WHAT TO DO: Filter the data for lines with the word "value", then copy every line so identified.

Saved data entries:
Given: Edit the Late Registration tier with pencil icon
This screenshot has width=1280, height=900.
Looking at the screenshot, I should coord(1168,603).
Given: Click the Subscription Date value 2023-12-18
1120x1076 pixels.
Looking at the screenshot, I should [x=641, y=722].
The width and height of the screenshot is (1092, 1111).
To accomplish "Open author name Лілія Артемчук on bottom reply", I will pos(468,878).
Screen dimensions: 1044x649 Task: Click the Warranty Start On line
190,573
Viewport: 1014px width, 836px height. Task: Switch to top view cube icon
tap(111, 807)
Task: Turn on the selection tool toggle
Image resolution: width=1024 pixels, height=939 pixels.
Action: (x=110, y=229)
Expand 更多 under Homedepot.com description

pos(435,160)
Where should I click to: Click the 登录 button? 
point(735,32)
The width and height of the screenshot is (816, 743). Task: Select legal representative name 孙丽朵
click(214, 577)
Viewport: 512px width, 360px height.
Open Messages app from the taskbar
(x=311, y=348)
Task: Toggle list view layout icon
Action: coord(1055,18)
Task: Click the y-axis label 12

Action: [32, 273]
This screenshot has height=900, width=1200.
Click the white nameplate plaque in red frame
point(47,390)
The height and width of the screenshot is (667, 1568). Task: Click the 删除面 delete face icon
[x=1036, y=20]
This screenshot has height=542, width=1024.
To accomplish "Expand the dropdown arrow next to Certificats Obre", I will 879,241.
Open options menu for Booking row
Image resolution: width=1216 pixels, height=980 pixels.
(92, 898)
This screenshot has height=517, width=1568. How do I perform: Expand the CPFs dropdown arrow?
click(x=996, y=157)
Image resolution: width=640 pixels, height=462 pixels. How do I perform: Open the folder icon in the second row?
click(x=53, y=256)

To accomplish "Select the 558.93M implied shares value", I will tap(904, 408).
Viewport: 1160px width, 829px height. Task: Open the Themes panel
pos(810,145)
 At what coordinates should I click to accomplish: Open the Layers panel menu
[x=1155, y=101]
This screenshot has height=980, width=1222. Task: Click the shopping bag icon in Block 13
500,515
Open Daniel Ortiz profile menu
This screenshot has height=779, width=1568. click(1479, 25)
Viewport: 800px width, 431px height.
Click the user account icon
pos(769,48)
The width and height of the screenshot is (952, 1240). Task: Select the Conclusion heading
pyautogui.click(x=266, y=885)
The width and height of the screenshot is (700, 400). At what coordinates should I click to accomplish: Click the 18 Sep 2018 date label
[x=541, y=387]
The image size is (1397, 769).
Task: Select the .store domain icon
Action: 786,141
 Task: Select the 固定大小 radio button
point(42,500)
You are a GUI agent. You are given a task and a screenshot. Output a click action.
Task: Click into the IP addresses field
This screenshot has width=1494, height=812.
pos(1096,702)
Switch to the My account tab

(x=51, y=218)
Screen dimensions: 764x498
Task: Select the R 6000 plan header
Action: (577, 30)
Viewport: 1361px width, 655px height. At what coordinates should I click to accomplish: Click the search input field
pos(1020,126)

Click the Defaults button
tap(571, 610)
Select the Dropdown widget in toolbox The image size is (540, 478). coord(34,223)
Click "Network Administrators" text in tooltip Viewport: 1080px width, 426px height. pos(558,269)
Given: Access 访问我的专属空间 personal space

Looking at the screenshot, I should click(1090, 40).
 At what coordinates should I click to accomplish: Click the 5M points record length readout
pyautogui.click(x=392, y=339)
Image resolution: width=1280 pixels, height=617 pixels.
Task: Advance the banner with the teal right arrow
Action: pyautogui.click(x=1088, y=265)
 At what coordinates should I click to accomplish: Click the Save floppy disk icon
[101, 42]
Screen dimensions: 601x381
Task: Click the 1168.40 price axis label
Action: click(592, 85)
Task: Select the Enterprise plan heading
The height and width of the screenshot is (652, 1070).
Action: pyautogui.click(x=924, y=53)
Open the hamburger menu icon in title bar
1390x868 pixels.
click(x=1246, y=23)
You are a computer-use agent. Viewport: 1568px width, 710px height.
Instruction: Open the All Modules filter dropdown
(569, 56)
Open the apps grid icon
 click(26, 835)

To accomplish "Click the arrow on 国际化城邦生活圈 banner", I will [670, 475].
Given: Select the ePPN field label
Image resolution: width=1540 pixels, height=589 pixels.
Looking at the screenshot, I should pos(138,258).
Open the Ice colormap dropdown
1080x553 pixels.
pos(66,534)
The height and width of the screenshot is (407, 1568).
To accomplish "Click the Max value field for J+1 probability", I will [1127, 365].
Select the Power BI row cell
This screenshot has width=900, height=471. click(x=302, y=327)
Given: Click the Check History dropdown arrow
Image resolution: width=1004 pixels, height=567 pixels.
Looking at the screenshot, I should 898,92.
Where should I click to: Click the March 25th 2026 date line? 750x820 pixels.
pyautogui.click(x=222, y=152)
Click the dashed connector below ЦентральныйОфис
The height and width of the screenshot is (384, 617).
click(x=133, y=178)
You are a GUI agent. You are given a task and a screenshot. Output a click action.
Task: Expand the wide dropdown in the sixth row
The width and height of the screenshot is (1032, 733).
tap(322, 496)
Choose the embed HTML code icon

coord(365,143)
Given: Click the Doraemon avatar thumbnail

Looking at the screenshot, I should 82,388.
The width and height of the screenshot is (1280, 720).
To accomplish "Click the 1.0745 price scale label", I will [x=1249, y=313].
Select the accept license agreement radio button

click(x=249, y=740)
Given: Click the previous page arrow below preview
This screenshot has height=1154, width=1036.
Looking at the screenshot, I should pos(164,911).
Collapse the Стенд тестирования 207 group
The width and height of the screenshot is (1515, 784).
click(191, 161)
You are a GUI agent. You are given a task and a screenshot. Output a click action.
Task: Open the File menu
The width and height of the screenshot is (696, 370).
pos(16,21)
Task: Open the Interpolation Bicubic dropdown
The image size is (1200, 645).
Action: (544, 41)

ANSWER SPACE:
Given: Click the Subscription Date value 2023-12-18
To accomplish "Select the 558.93M implied shares value", I will tap(904, 408).
To accomplish "Click the Max value field for J+1 probability", I will [1127, 365].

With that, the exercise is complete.